(WORK REQUIRED)
After locating the line that contains "Browse the Clothing category", output that line and each one following it, exactly, to the end of the entries. No pictures.

LISTED RECORDS Start Marker

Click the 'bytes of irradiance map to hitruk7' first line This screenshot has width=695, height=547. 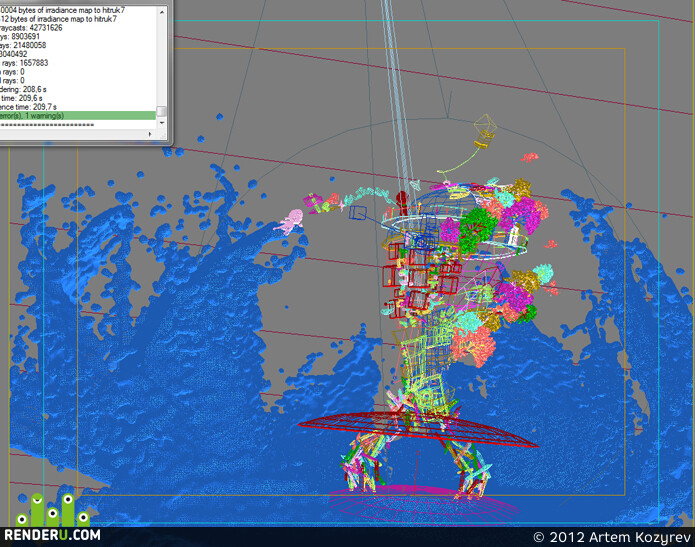pos(62,10)
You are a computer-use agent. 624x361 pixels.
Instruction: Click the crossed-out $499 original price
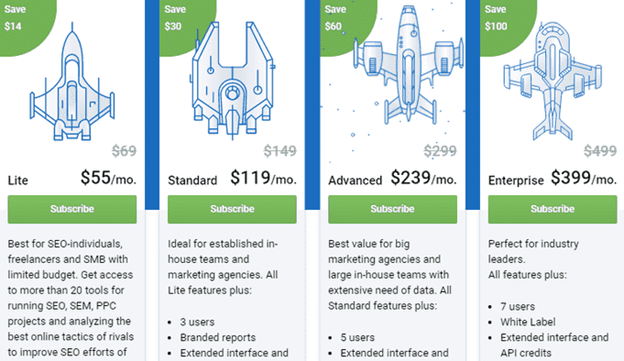coord(600,151)
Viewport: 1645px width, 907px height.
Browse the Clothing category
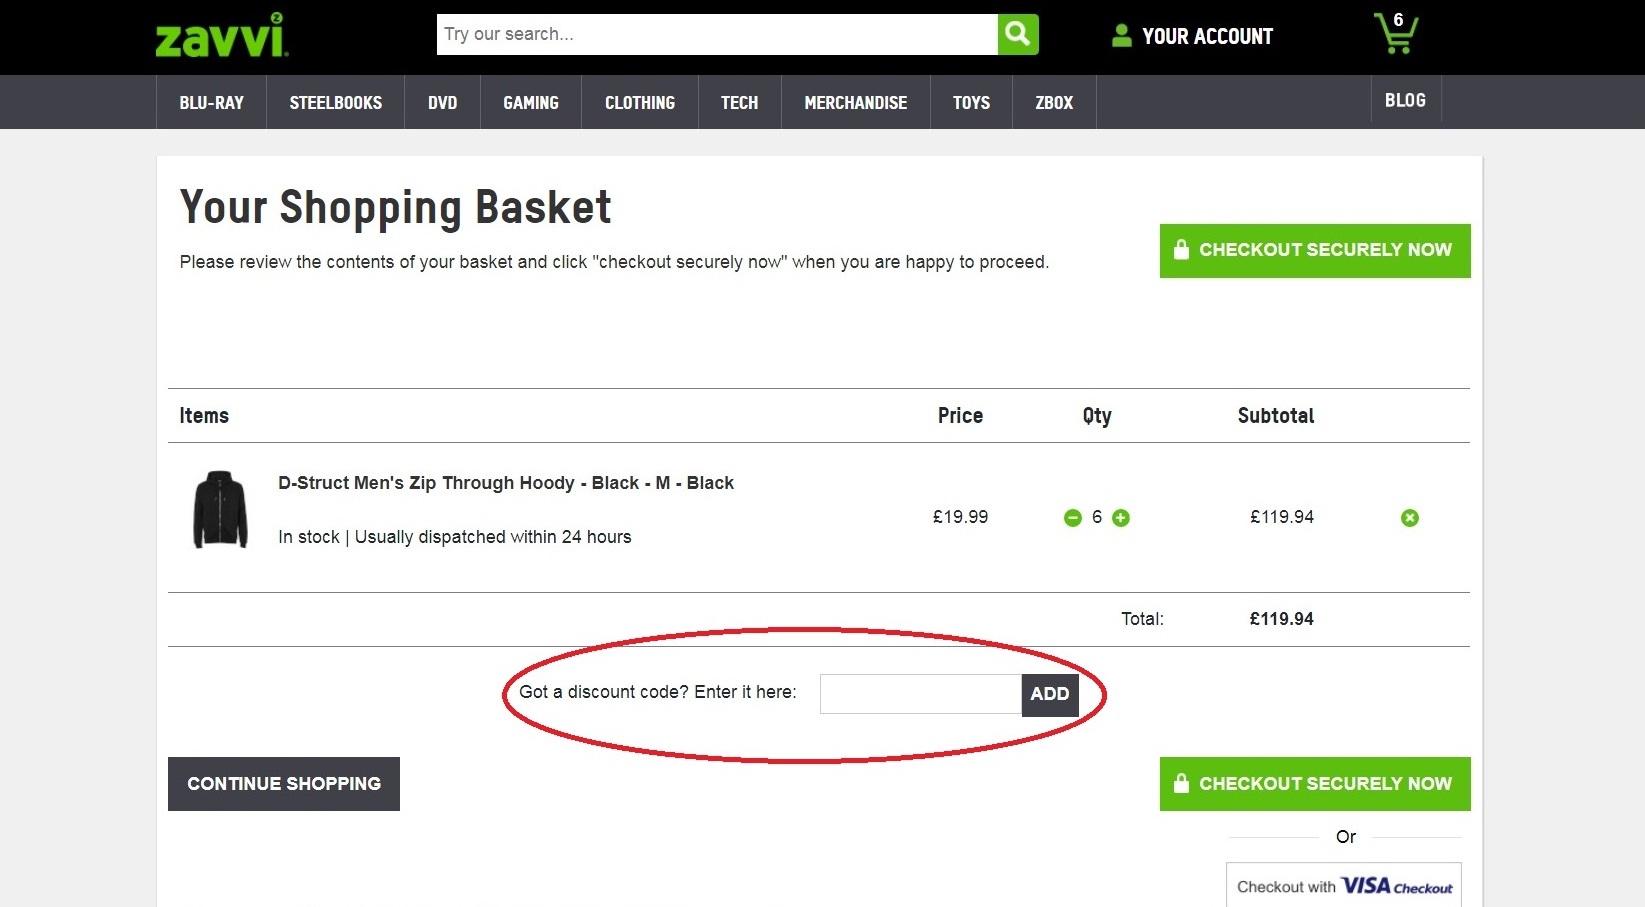tap(639, 103)
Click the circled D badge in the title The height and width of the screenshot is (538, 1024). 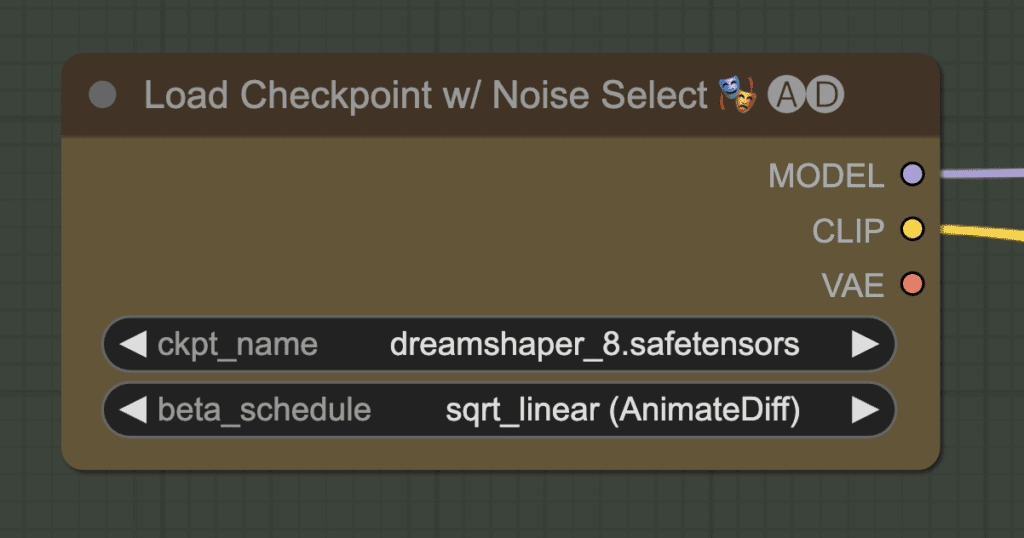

LISTED RECORDS End Marker

(RESPONSE AREA)
Browse the Clothing category
tap(639, 103)
Click the circled D badge in the title The height and width of the screenshot is (538, 1024). 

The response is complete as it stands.